Dataset excerpt
>> Start
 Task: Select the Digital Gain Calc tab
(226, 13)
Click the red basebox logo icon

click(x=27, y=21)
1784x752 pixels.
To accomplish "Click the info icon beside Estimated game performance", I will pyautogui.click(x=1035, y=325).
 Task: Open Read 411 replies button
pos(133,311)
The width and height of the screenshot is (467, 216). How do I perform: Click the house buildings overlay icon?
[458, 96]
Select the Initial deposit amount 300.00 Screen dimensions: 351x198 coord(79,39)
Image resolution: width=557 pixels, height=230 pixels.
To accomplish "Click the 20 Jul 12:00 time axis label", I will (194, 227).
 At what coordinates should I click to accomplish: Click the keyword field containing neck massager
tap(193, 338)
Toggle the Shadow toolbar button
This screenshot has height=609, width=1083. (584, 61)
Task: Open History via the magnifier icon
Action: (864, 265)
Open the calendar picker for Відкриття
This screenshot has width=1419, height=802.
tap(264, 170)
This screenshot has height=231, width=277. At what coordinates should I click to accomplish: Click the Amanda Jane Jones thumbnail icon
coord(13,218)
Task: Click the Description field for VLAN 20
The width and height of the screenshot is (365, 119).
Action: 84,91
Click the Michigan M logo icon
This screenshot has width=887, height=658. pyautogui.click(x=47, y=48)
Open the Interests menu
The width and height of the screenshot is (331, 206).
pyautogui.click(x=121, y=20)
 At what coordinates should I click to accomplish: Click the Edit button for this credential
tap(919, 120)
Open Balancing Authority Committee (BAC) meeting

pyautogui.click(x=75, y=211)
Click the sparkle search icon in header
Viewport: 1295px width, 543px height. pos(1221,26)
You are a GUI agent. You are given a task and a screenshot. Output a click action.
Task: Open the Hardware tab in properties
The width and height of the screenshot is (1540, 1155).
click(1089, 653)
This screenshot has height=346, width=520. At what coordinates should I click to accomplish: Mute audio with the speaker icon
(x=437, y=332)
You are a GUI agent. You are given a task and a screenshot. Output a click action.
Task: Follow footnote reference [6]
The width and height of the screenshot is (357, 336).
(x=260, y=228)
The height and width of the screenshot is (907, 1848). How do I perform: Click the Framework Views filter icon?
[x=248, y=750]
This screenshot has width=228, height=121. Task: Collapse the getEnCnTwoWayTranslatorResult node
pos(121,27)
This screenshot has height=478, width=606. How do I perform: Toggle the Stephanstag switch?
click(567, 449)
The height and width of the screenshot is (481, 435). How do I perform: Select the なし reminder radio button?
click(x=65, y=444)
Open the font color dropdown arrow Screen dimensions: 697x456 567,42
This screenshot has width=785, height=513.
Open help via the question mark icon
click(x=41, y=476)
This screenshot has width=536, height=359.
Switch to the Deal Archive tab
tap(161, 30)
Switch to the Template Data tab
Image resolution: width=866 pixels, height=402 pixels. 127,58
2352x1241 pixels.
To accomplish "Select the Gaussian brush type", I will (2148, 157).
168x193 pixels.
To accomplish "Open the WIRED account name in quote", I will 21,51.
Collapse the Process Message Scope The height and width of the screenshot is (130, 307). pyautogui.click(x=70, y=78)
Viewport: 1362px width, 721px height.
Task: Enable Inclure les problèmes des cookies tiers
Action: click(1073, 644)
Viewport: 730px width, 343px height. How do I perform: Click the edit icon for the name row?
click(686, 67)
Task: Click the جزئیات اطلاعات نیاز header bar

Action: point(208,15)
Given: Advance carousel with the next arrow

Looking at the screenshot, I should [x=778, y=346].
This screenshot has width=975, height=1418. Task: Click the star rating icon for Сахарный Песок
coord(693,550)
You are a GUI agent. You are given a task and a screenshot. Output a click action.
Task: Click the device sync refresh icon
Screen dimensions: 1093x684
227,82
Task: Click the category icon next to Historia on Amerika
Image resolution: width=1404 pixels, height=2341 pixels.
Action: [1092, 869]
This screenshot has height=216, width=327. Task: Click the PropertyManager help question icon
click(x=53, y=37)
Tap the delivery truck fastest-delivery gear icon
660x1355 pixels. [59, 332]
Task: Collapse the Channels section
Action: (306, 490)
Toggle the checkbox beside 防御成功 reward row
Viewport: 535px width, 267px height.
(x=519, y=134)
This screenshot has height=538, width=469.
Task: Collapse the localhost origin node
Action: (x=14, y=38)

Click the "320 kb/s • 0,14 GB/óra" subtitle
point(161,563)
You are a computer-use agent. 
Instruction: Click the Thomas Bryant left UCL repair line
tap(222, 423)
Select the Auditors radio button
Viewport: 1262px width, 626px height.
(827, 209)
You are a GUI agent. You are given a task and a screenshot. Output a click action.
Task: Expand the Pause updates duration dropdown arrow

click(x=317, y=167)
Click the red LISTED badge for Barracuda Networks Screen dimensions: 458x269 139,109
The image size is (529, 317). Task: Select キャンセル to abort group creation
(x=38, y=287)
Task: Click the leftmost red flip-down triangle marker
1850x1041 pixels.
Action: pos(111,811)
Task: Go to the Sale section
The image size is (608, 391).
>> End
■ **WRITTEN REQUEST**: Please pull out each line of the rows above that contains the word "radio", and copy those lines.

■ **FINISHED ANSWER**:
The height and width of the screenshot is (481, 435). How do I perform: Select the なし reminder radio button?
Select the Auditors radio button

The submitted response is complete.